═══ Source data ═══

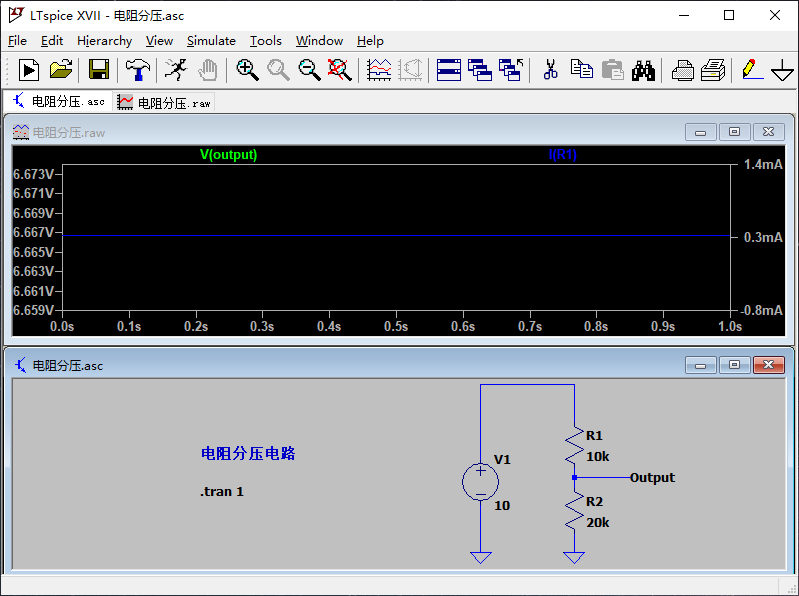
Task: Click the autorange waveform icon
Action: click(379, 69)
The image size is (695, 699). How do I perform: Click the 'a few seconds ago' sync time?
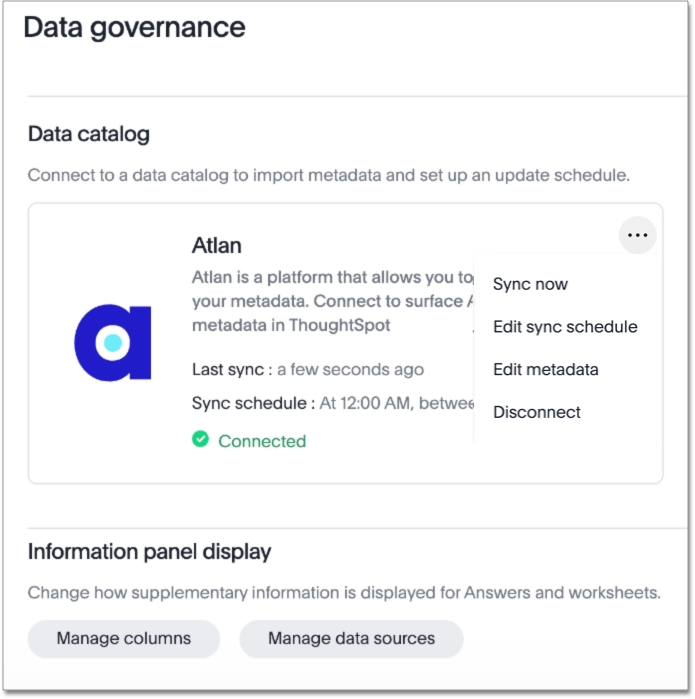point(350,369)
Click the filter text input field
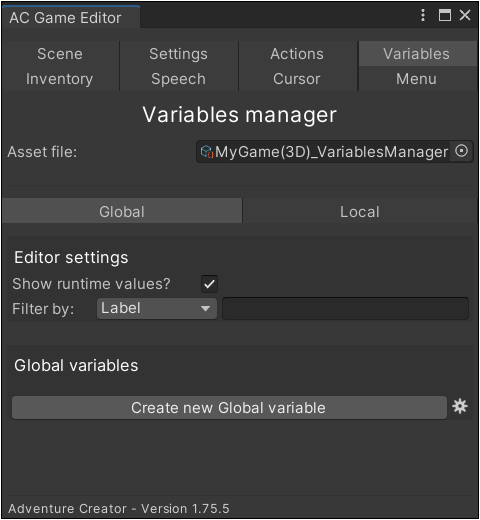The height and width of the screenshot is (520, 480). [x=345, y=309]
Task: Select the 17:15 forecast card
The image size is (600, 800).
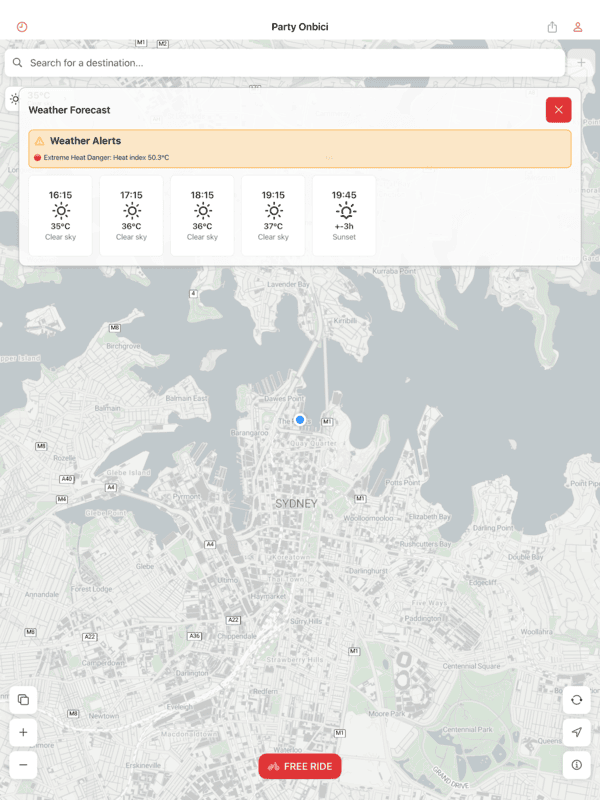Action: (131, 216)
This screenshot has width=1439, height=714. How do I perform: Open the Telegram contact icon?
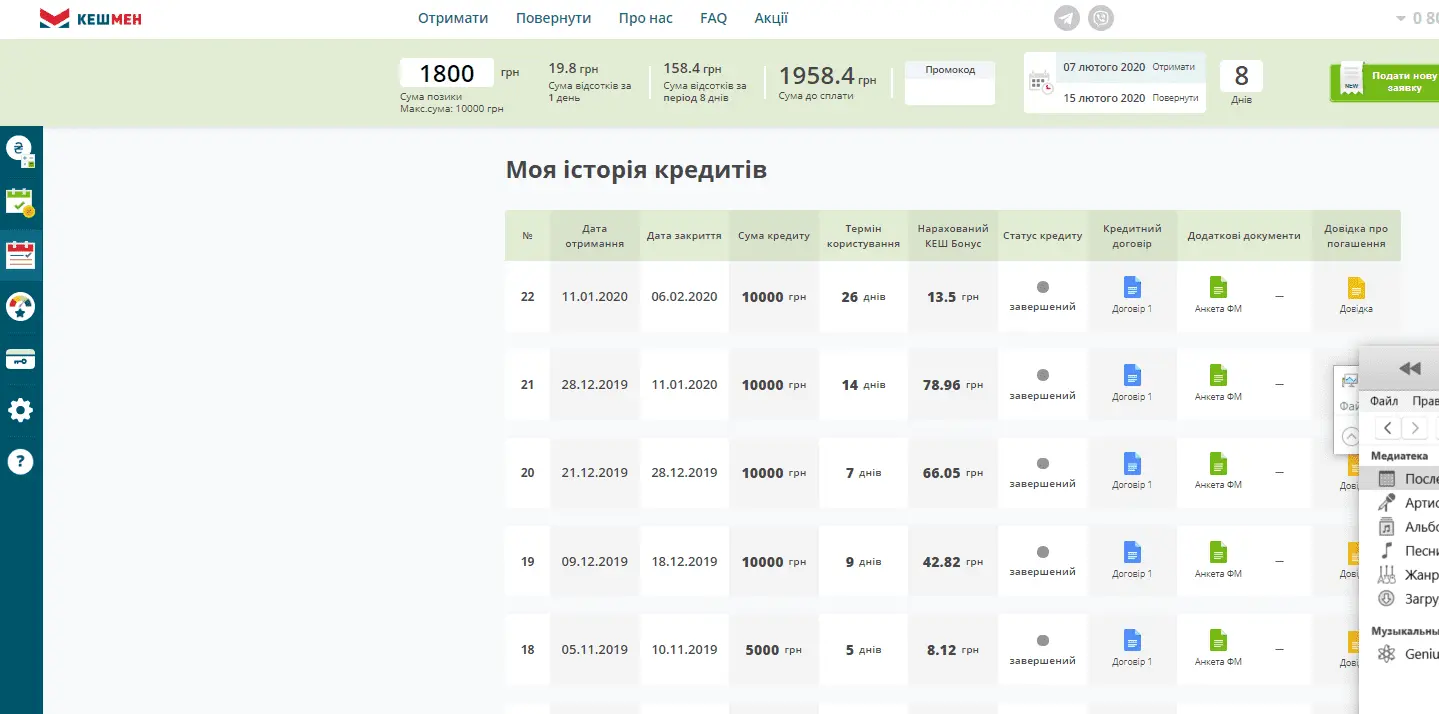coord(1068,18)
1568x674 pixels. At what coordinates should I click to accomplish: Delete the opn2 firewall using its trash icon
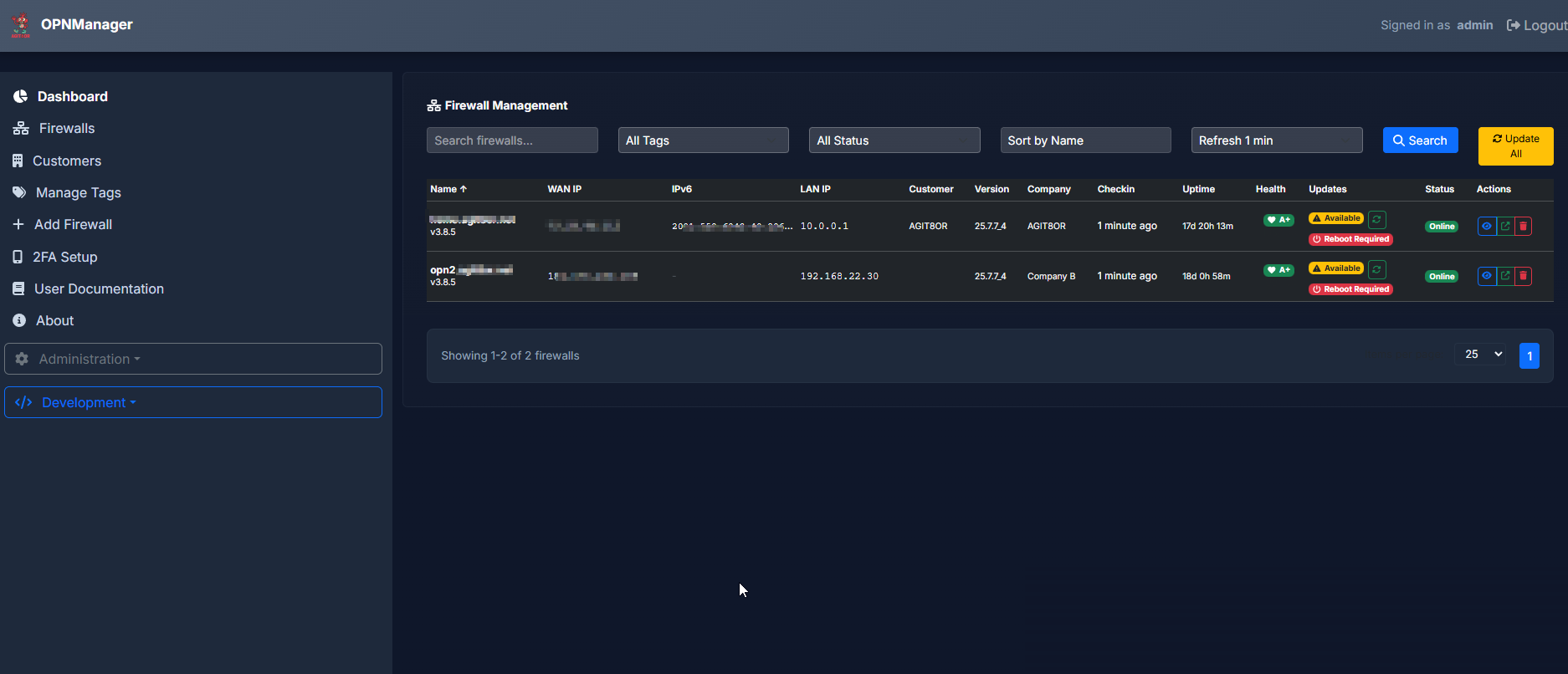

═══

## Task
Return nothing except the lines from the line with "The image size is (695, 699)." through the last line of the records above, copied exactly and without pictures.

## Your response
The image size is (695, 699). How do I perform: Click the 'a few seconds ago' sync time?
point(350,369)
Click the filter text input field
The height and width of the screenshot is (520, 480). [x=345, y=309]
Task: Select the 17:15 forecast card
The image size is (600, 800).
Action: (131, 216)
This screenshot has width=1439, height=714. How do I perform: Open the Telegram contact icon?
coord(1068,18)
1568x674 pixels. At what coordinates should I click to accomplish: Delete the opn2 firewall using its trash icon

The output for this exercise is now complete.